Luiz Fux e o poder das entrelinhas

Os acenos estão lá, mesmo quando silenciosos. Luiz Fux, que já foi voto duro no mensalão e na Lava Jato, vem calibrando posição com sutileza. Recebeu uma condecoração de Bolsonaro e, tempos depois, foi publicamente elogiado por Michelle, que o chamou de “um facho de lux” no STF. Não é amizade de churrasco; é sinal. E Brasília lê sinais.
No plenário, o script oficial seguia: Dino corta, Moraes amassa, os autos marcham como se a história fosse reta. Mas Luiz Fux questiona tornozeleira, cutuca delação, cava nuances jurídicas como quem abre saídas de emergência. Não tenta virar o placar, mas pavimenta narrativa: “Critiquei, mas não assinei o pacote inteiro.”
Do outro lado, o bolsonarismo vibra. Não importa se a divergência é sobre competência da Turma ou nota de rodapé: o que vale é a imagem. Redes editam cortes, hashtags sobem, discursos invadem palanques: “processo político”, “perseguição”, “corte aparelhada”. Hugo Motta sorri no canto, afiando a faca da pauta da anistia. Uma piscada de Fux já basta pra reacender tochas e reorganizar calendários.

Enquanto isso, há um subtexto mais espesso rolando: o peso das sanções internacionais.

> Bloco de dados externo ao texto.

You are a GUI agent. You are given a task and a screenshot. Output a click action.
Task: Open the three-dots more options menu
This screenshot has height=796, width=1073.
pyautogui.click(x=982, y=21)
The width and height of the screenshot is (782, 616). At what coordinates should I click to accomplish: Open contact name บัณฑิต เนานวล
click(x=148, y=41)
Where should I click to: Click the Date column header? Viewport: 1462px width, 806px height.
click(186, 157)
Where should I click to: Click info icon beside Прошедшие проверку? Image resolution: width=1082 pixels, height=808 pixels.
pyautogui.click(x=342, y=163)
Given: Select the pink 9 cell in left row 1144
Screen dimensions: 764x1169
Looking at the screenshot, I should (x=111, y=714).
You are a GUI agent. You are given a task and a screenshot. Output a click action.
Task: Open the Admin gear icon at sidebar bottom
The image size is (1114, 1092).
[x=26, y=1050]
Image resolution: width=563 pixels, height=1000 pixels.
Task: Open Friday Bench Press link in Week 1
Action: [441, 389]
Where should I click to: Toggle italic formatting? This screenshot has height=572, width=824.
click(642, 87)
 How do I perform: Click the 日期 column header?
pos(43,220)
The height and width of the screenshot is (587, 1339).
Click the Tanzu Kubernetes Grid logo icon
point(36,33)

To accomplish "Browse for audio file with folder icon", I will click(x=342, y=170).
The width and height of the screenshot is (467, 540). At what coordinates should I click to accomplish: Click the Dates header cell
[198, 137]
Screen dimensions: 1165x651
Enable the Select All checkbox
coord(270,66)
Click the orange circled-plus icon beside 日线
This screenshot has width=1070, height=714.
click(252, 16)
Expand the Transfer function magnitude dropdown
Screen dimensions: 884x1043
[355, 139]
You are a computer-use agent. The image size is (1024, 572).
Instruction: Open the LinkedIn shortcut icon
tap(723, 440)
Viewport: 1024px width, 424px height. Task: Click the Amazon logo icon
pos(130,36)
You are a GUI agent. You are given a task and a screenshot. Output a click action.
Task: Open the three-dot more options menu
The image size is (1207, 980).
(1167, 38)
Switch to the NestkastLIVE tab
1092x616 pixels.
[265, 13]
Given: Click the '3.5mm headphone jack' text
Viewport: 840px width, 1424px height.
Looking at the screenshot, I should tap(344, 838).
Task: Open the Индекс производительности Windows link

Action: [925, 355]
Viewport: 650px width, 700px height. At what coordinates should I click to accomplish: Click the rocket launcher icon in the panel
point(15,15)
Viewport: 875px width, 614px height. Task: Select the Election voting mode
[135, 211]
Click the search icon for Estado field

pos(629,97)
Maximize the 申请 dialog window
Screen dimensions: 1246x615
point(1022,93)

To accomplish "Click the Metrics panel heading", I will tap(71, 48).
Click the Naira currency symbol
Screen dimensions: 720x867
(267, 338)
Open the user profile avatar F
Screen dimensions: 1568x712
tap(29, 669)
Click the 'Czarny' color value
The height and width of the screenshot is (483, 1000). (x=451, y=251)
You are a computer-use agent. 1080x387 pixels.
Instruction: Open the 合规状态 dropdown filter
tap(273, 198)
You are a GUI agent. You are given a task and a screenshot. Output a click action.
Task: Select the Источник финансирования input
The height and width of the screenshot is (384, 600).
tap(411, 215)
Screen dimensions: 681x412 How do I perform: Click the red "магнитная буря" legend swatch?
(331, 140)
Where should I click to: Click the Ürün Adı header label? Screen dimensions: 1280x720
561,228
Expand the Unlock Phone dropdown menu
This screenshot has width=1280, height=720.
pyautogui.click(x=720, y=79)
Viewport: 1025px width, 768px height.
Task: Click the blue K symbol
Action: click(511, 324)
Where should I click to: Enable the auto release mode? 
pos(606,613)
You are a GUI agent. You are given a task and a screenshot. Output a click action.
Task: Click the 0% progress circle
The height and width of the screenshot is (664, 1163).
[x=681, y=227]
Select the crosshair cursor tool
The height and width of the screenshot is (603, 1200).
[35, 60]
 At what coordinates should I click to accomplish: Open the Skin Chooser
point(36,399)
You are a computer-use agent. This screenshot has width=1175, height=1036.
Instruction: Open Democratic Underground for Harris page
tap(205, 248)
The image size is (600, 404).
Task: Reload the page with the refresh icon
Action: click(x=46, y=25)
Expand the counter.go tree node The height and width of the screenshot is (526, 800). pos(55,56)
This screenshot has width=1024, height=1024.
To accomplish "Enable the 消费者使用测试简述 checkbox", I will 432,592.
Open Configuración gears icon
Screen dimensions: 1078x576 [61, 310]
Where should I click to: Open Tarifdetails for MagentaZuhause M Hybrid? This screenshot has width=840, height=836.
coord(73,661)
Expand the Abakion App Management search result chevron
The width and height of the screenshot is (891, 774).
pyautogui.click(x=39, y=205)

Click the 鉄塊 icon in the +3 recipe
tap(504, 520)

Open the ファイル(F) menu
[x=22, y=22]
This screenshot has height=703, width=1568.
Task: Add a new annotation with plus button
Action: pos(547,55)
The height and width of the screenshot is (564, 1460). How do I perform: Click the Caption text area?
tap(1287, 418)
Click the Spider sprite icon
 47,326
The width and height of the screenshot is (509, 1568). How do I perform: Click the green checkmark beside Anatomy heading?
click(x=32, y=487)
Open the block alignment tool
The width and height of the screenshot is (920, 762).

Moraes carrega a mira no peito, Luiz Fux prefere sinalizar que joga em outro quadrante. Dissidência aqui é carta de seguro lá fora. Não se fala disso em público, mas todo mundo ali sabe.
E, quando os créditos sobem, lá está ele: meio sorriso, olhar enviesado, postura de quem sabe que não venceu hoje, mas também não perdeu. Porque, no fundo, a piscada de Luiz Fux não muda sentença nenhuma, mas altera a memória coletiva. O roteiro oficial segue igual, mas a narrativa ganhou versão paralela. Em Brasília, sobreviver é vencer. E enquanto houver cena pós-créditos, essa série não acaba nunca.